Дальнейшие события проходили всегда согласованно, не спеша, бесповоротно.
За завтраком мы еще немного побеседовали о снах, после чего привели себя в надлежащий прекрасным представительницам прекрасного пола порядок и, красивые и благоухающие, покинули свое пристанище.
В машине Кристина устроилась на свое привычное место. Ей как всегда стало жарковато (хотя за бортом было довольно свежо) и она опять «отмотала стекло». Зарделась, что у нее так ловко это получилось и, влюбленная в себя, уточнила:
- К вчерашней тете?
- Именно, к ней. Только учти, несравненная моя актриса, сегодня нытье не входит в наши планы.
- А что входит? – поинтересовалась она.
- Прийти, поздороваться без объятий и поцелуев, взять «золотой ключик», так же скромно распрощаться и уйти.
- Какой «золотой ключик»? – Кристина ну ни как не ждала такого поворота событий. – Как у Буратино?

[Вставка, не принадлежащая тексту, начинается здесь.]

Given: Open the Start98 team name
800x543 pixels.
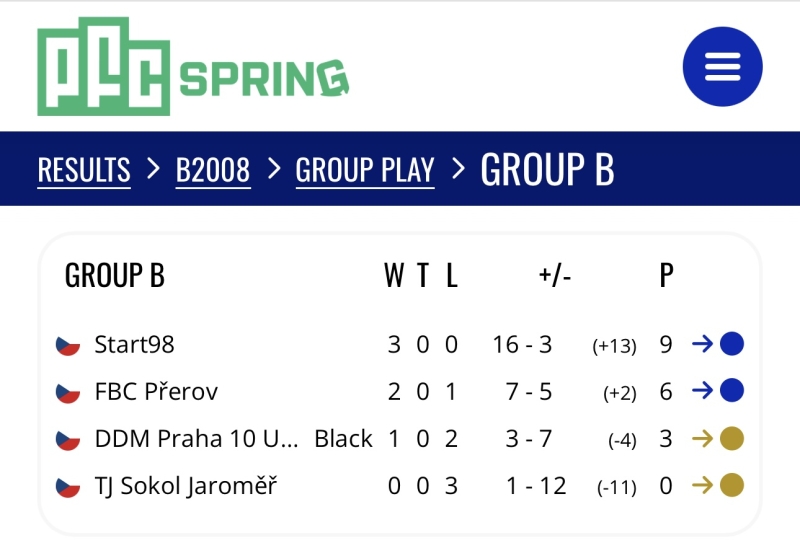Looking at the screenshot, I should click(x=135, y=344).
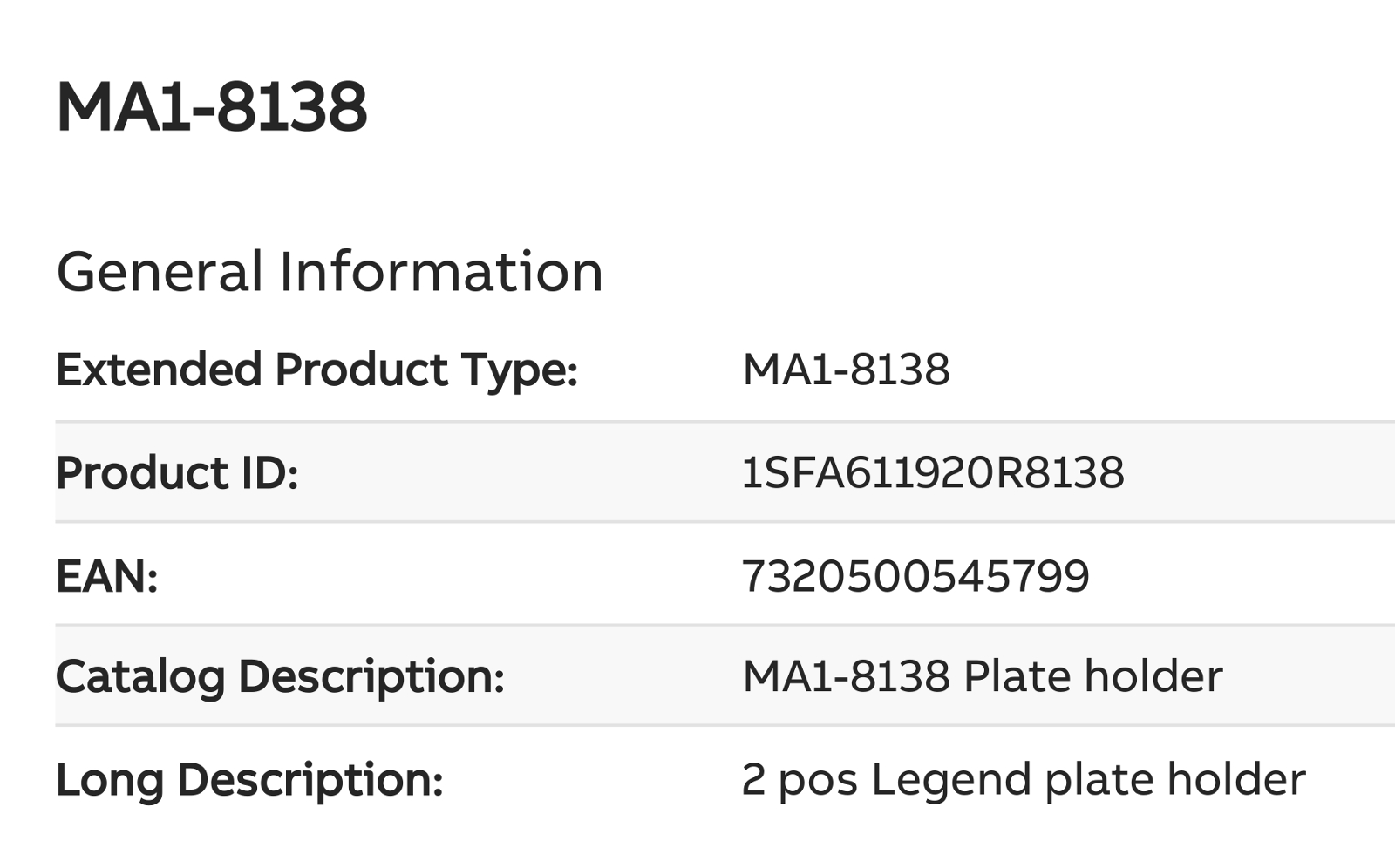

И тотчас подвела параллель:
- Нам тетя ключик отдаст: она что, как черепаха Тартилла? Да, Кать?
А что, действительно похожи. Добрая Агриппина Юрьевна и черепаха Тартилла. Какое чудное сравнение! Практически один в один. Обе одинаково мудры, добры, чутки и по-детски наивны. Я согласилась с ней и сказала:
- Как ты метко заметила; на самом деле, похожа.
- А кто из нас Буратино? – спросила она. – Ты или я?
- Хороший вопрос. Уместный. А тебе кто больше нравится, Буратино или Мальвина? – в свою очередь спросила я.
- Буратино, конечно!
- Значит, ты будешь Буратино, а я – Мальвина. Так сойдет?
- Еще бы! – обрадовалась она.
Скорее, по всем качествам и некачествам, мы походили не на Буратино и Мальвину, а на кота Базилио и лису Алису. Ну, что ж, пусть будет так, как хочет Кристина. Пусть будет так! Но в повествовании я все же буду именовать нас теми псевдонимами, кои ближе к истине, а именно: котом Базилио (это я) и лисой Алисой (это Кристина). Так, мне кажется, будет справедливо.
Итак, две почти сказочные аферистки уверенной поступью подошли к кабинету начальника ЖКХ №20, остановились, и синхронно выдохнули, словно бывалые собутыльники, после того, когда агакнули чистый спирт. Та, что повыше и постарше возрастом (несмотря на юность второй, опыта у них было примерно поровну), костяшками пальцев три раза дробью постучала в дверь, и тут же приоткрыла ее.
- Агриппина Юрьевна, можно? – сказала та, которая постучалась. Ее – в этом сугубо женском дуэте – почему-то именовали словосочетанием двух слов мужского пола: «кот Базилио».
- А! Валечка! Прошу вас, заходите… Кристина, заходи, - радушно ответила Агриппина Юрьевна, которую аферистки между собой называли величественно и трепетно – «черепаха Тартилла».
Кот Базилио и лиса Алиса зашли, поздоровались, и усадили себя на два стула из трех наличных.
- Сегодня вы выглядите гораздо лучше, - высказалась Агриппина Юрьевна. – Приятно смотреть.
- Спасибо, - улыбнулась взрослая. – Благодаря вам. Вы нас вчера успокоили. Я первый раз за месяц хорошо выспалась.
Лиса Алиса тем временем молчала, разглядывала ногти и беспечно болтала ногами.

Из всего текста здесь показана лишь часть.